Waar zoek je de Eeuwige? In de Tora. Deze zoektocht krijgt de boosdoener zover dat hij zijn weg verlaat en dat de man die snode plannen beraamt er afstand van doet (55:6-7). Hoeveel te meer kunnen dan gewone mensen met gewone tekortkomingen omkeer doen. De wegen en gedachten van de mensen kunnen niet die van God zijn. De mens moet voortdurend proberen te bepalen wat goed en slecht is. God omvat, staat boven goed en slecht. Daarom staan de gedachten en wegen van de mensen in 55:8 liefdevol ingelijst tussen de wegen en gedachten van God als een soort steun, het woord dat naar de juiste weg en de juiste gedachten helpt. Want de gedachten die je denkt bepalen uiteindelijk wat je doet.

Maria’s omkeer

Ook in Johannes staan de leerlingen voor een geweldig keerpunt. Wat kan geweldiger en ingrijpender zijn dan de dood. Maria Magdalena lijdt vreselijk onder Jezus’ dood. Zodra het na de sabbat mogelijk is, gaat zij naar zijn graf. Zij beleeft haar rouw door voor zijn lichaam te zorgen en voelt op die manier zijn nabijheid. Alleen, het gebeurt anders dan zij verwacht. Door het geopende graf wordt zij er hard mee geconfronteerd dat Hij weg is ‒ er is geen letterlijke nabijheid meer.

Zo voelen de twee andere leerlingen het ook: zij zien niets, dus is er niets over, en ze lopen weer terug naar hun schuilplaats. Maar Maria begint te zien. Zij ziet twee boodschappers, en als zij zich omkeert, ziet ze een tuinierder die Jezus blijkt te zijn. De andere leerlingen zijn passief, behalve dan dat zij heen en weer rennen, wat niet tot inzicht leidt. Maria is het proces van omkeer begonnen.

‘Houd Mij niet vast’

Adele Reinhartz associeert met andere geleerden de tuinierders-scène met twee andere tuinen in de Bijbel: de tuin van Eden en die in het Hooglied. Zij leest het verhaal tegen de achtergrond van een liefdesrelatie tussen Jezus en Maria.[1] In het zoeken van Maria naar het lichaam en haar vraag aan de tuinierder, hoort zij de echo uit het Hooglied van de zoektocht van de vrouw naar haar geliefde. Zij kan hem niet vinden en vraagt de wachters naar zijn verblijf. Als zij hem vindt, houdt zij hem vast (Hooglied 3:1-4). Reinhartz ziet daarin de achtergrond van de vraag van Jezus om Hem niet aan te raken. Zou Maria Hem vasthouden, dan zou haar rouwproces weer omgekeerd worden. Om dat te voorkomen geeft Hij haar een opdracht.

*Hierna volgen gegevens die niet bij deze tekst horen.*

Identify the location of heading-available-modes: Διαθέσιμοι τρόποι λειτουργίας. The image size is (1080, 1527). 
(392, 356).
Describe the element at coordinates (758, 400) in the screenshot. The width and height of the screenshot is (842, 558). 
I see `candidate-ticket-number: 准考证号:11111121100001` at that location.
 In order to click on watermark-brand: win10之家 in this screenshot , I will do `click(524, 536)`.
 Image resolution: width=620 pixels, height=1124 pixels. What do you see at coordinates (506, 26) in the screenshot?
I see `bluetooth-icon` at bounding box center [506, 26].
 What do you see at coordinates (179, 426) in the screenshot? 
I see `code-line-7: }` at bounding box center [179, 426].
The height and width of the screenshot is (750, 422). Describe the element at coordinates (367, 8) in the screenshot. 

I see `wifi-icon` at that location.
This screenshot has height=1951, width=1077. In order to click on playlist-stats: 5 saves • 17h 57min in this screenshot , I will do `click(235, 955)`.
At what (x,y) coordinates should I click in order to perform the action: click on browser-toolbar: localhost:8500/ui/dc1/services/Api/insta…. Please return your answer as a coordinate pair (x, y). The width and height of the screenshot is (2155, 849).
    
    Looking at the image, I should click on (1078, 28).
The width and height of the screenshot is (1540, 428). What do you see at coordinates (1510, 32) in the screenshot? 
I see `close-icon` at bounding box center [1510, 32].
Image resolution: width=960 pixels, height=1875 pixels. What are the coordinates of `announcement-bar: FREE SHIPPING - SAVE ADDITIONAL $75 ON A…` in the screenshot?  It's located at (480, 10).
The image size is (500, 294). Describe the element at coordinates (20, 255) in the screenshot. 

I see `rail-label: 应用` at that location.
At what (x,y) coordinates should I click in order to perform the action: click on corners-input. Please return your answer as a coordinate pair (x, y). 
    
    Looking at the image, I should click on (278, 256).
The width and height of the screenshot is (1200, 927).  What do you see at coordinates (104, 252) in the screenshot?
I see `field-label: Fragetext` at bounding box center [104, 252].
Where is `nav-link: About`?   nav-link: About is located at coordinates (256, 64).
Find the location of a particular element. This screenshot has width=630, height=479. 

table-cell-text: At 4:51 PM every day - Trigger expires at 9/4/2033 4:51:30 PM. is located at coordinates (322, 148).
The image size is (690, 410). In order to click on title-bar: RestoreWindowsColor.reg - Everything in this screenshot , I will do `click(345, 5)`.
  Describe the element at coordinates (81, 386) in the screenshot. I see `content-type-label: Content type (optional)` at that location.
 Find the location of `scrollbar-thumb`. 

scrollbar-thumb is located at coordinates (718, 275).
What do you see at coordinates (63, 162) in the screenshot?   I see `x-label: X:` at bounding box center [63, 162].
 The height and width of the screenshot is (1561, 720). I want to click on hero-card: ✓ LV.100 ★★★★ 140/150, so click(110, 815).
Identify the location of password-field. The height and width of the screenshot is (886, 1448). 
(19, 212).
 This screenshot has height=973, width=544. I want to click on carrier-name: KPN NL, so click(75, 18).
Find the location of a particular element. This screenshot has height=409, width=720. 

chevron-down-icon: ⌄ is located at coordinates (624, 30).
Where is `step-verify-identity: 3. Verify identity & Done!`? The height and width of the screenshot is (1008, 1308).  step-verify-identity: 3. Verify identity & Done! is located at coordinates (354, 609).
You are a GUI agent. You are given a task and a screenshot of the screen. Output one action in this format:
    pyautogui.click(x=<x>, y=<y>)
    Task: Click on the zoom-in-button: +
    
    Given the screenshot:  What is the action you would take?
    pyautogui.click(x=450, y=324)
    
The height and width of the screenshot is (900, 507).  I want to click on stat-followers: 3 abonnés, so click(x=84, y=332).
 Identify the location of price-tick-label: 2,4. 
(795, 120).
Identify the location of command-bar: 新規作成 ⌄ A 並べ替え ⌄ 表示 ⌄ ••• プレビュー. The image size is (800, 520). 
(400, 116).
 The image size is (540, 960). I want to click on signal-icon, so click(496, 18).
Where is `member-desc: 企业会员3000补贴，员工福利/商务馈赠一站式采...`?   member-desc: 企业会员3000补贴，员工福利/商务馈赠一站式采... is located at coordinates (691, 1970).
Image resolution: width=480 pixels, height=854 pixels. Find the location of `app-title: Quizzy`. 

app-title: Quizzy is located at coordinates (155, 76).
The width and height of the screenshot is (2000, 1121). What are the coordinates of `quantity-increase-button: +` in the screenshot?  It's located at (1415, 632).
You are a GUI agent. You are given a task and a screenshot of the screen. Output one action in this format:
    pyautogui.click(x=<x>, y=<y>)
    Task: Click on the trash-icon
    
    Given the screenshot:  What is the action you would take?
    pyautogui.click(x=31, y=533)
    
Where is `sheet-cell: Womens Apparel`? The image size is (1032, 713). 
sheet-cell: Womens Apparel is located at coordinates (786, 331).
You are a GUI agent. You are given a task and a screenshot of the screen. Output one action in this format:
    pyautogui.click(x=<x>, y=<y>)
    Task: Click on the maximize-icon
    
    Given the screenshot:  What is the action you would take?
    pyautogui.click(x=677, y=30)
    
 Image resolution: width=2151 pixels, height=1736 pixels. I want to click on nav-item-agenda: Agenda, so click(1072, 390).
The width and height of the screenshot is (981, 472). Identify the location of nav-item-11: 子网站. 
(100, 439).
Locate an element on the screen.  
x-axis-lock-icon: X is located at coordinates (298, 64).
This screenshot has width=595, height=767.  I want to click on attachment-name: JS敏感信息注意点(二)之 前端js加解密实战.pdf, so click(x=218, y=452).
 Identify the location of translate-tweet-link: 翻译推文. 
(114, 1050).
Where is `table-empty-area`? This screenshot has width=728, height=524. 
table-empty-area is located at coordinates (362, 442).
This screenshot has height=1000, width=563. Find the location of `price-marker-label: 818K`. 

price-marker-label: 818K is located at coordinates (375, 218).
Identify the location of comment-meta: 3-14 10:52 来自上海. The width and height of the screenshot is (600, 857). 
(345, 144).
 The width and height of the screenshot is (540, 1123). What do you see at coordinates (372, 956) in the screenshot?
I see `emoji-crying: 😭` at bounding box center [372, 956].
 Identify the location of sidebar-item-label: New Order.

Zoals Adam en Eva uit de intimiteit van de tuin op hun weg gestuurd zijn (Genesis 3:23), stuurt Jezus Maria op weg, weg van zijn fysieke nabijheid. En Maria neemt haar weg op. Als zij bij de leerlingen arriveert, ‘verkondigt’ zij (Johannes 20:18). Haar relatie met de opgestane Jezus, hoe die er daarvoor ook uitgezien mag hebben, wordt niet langer uitgedrukt in de behoefte om aanraking, maar in redevoering en getuigenis. De rouw van Maria is nu omgekeerd en gericht naar een toekomst, als voorbeeld voor zovele anderen.

Deze exegese is opgesteld door Kristin Ritsert.

Voetnoot

[1] A. Reinhartz, Befriending the Beloved Discipel. A Jewish Reading of the Gospel of John, London 2002, 106-112.